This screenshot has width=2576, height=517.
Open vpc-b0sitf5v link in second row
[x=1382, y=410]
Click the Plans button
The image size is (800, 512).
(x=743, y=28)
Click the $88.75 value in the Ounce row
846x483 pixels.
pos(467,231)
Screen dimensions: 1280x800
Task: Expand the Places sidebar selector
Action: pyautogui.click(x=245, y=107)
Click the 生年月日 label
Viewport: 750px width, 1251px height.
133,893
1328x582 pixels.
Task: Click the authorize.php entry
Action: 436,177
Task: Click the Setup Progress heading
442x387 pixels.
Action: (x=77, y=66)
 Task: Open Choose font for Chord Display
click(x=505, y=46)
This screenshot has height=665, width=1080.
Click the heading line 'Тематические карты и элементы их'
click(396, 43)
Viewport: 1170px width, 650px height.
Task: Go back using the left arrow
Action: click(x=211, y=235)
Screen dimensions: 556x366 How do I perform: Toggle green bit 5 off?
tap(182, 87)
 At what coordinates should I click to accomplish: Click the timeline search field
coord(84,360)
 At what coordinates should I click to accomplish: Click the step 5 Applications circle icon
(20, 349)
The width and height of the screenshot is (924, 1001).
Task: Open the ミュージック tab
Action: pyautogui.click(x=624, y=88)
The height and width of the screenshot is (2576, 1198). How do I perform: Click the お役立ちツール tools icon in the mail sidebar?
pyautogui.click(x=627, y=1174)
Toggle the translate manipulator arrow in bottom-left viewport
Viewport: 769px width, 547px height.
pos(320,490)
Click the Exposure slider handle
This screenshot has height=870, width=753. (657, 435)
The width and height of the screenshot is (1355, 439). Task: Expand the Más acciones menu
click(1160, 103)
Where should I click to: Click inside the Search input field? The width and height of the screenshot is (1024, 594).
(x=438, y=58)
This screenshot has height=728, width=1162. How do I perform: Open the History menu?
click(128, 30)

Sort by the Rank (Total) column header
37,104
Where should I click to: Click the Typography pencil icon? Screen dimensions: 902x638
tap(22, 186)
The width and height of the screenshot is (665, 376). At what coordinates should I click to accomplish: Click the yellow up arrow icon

==*==

### TASK DESCRIPTION
Retype the entries shown above. Keep every word exactly as it is.

### RESULT FOR THIS TASK
This screenshot has width=2576, height=517.
Open vpc-b0sitf5v link in second row
[x=1382, y=410]
Click the Plans button
The image size is (800, 512).
(x=743, y=28)
Click the $88.75 value in the Ounce row
846x483 pixels.
pos(467,231)
Screen dimensions: 1280x800
Task: Expand the Places sidebar selector
Action: pyautogui.click(x=245, y=107)
Click the 生年月日 label
Viewport: 750px width, 1251px height.
133,893
1328x582 pixels.
Task: Click the authorize.php entry
Action: 436,177
Task: Click the Setup Progress heading
442x387 pixels.
Action: (x=77, y=66)
 Task: Open Choose font for Chord Display
click(x=505, y=46)
This screenshot has height=665, width=1080.
Click the heading line 'Тематические карты и элементы их'
click(396, 43)
Viewport: 1170px width, 650px height.
Task: Go back using the left arrow
Action: click(x=211, y=235)
Screen dimensions: 556x366 How do I perform: Toggle green bit 5 off?
tap(182, 87)
 At what coordinates should I click to accomplish: Click the timeline search field
coord(84,360)
 At what coordinates should I click to accomplish: Click the step 5 Applications circle icon
(20, 349)
The width and height of the screenshot is (924, 1001).
Task: Open the ミュージック tab
Action: pyautogui.click(x=624, y=88)
The height and width of the screenshot is (2576, 1198). How do I perform: Click the お役立ちツール tools icon in the mail sidebar?
pyautogui.click(x=627, y=1174)
Toggle the translate manipulator arrow in bottom-left viewport
Viewport: 769px width, 547px height.
pos(320,490)
Click the Exposure slider handle
This screenshot has height=870, width=753. (657, 435)
The width and height of the screenshot is (1355, 439). Task: Expand the Más acciones menu
click(1160, 103)
Where should I click to: Click inside the Search input field? The width and height of the screenshot is (1024, 594).
(x=438, y=58)
This screenshot has height=728, width=1162. How do I perform: Open the History menu?
click(128, 30)

Sort by the Rank (Total) column header
37,104
Where should I click to: Click the Typography pencil icon? Screen dimensions: 902x638
tap(22, 186)
The width and height of the screenshot is (665, 376). At what coordinates should I click to accomplish: Click the yellow up arrow icon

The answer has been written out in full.